BACKGROUND This invention relates generally to solid ink forms, and more particularly to solid ink pastilles for use in high-speed solid ink jet printers.
In general, phase change ink image producing machines or printers employ phase change inks that are in the solid phase at ambient temperature, but exist in the molten or melted liquid phase (and can be ejected as drops or jets) at the elevated operating temperature of the machine or printer. At such an elevated operating temperature, droplets or jets of the molten or liquid phase change ink are ejected from a printhead device of the printer onto a printing media. Such ejection can be directly onto a final image receiving substrate, or indirectly onto an imaging member before transfer from it to the final image receiving media. In any case, when the ink droplets contact the surface of the printing media, they quickly solidify to create an image in the form of a predetermined pattern of solidified ink drops.
An example of such a phase change ink image producing machine or printer, and the process for producing images therewith onto image receiving sheets is disclosed in U.S. Pat. No. 5,372,852 issued Dec. 13, 1994 to Titterington et al. As disclosed therein, the phase change ink printing process includes raising the temperature of a solid form of the phase change ink so as to melt it and form a molten liquid phase change ink. It also includes applying droplets of the phase change ink in a liquid form onto an imaging surface in a pattern using a device such as an ink jet printhead. The process then includes solidifying the phase change ink droplets on the imaging surface, transferring them the image receiving substrate, and fixing the phase change ink to the substrate.
As is well known in the art, phase change inks used in such machines are waxy, melt at less than about 120.degree. C, and therefore are very different from dry powder toners that are used in xerographic machines. Examples of such phase change inks are disclosed in the following references. U.S. Pat. No. 6,319,310 issued Nov. 20, 2001 and entitled “Phase Change Ink Compositions” discloses a phase change ink comprising (a) a carbamate or thiourea, said carbamate or thiourea having a melting point of no higher than about 120.degree. C. and an acoustic loss value of no more than about 100 decibels per millimeter, (b) a colorant, (c) a branched hydrocarbon with a number average molecular weight of no more than about 10,000 and a melting point or softening point of no more than about 120.degree. C., (d) an optional plasticizer, (e) an optional alcohol having a melting point of less than about 90.degree. C. and an acoustic loss value of no more than about 100 decibels per millimeter, (f) an optional lightfastness-imparting agent, and (g) an optional antioxidant.

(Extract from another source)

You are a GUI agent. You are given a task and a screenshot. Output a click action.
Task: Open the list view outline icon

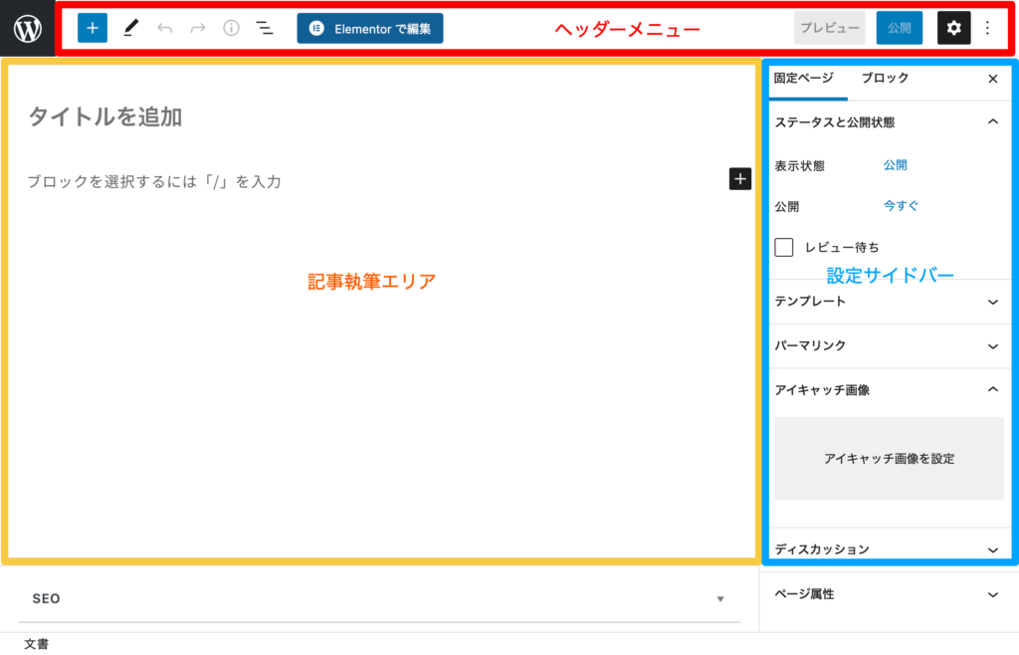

U.S. Pat. No. 6,096,125 issued Aug. 1, 2000 and entitled “Ink Compositions” discloses an ink composition comprised of (1) a mixture comprised of a salt and an oxyalkylene compound wherein the conductive mixture possesses a melting point of from about 60.degree. C. to about 120.degree. C.; (2) an ink vehicle compound with a melting point of from about 80.degree. C. to about 100.degree. C.; (3) a viscosity modifying amide compound; (4) a lightfastness component; (5) a lightfastness antioxidant; and (6) a colorant.

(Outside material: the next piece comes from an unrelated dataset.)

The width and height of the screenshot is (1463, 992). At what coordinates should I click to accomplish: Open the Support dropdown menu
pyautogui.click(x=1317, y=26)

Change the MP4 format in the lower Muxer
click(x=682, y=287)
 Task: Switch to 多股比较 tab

In xerography which utilizes dry powder toners instead of solid inks like those above, it is known to use ordinary containers as disclosed for example in U.S. Pat. No. 5,495,323 issued Feb. 27, 1996; and U.S. Pat. No. 6,665,505 issued Dec. 16, 2003 to contain and feed a quantity of easy flowing dry toner particles to a machine development station.

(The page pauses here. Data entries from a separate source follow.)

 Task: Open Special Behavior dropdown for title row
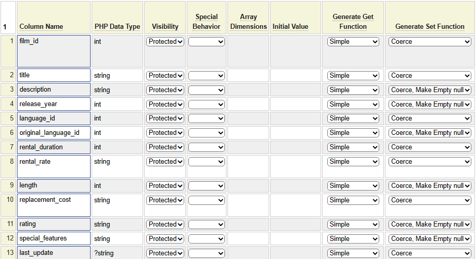click(x=206, y=76)
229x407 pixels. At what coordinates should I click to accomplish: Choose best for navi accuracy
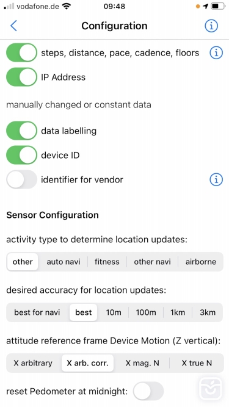(x=37, y=312)
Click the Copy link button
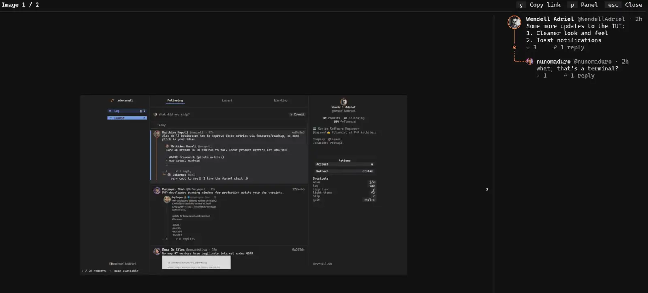The width and height of the screenshot is (648, 293). tap(539, 5)
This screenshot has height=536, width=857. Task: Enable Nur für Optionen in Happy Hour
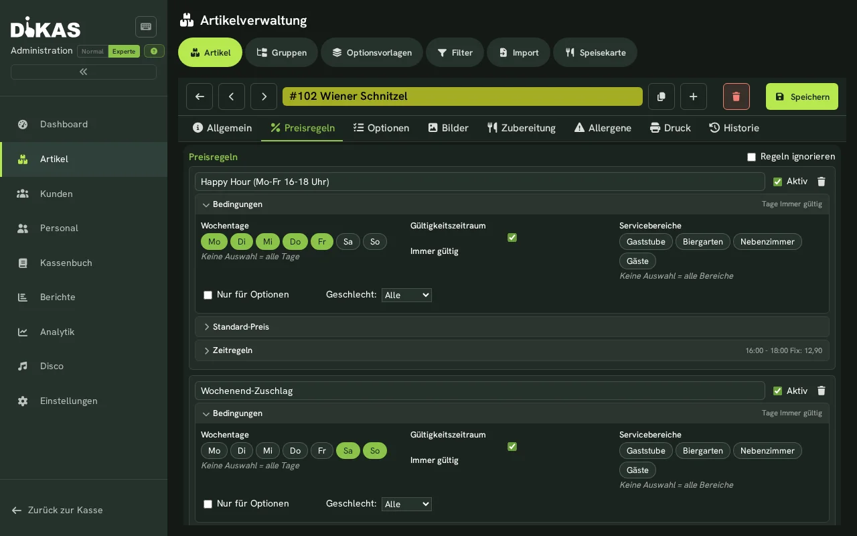[208, 295]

In solid ink printing however, the conventional solid form of the phase change is a “stick”, “block”, “bar” or “pellet” as disclosed for example in U.S. Pat. No. 4,636,803 (rectangular block24, cylindrical block224); U.S. Pat. No. 4,739,339 (cylindrical block22); U.S. Pat. No. 5,038,157 (hexagonal bar12); U.S. Pat. No. 6,053,608 (tapered lock with a stepped configuration). Further examples of such solid forms are also disclosed in design patents such as U.S. Design Pat. No. D453,787 issued Feb. 19, 2002. In use, each such block form “stick”, “block”, “bar” or “pellet” is fed into a heated melting device that melts or phase changes the “stick”, “block”, “bar” or “pellet” directly into a print head reservoir for printing as described above.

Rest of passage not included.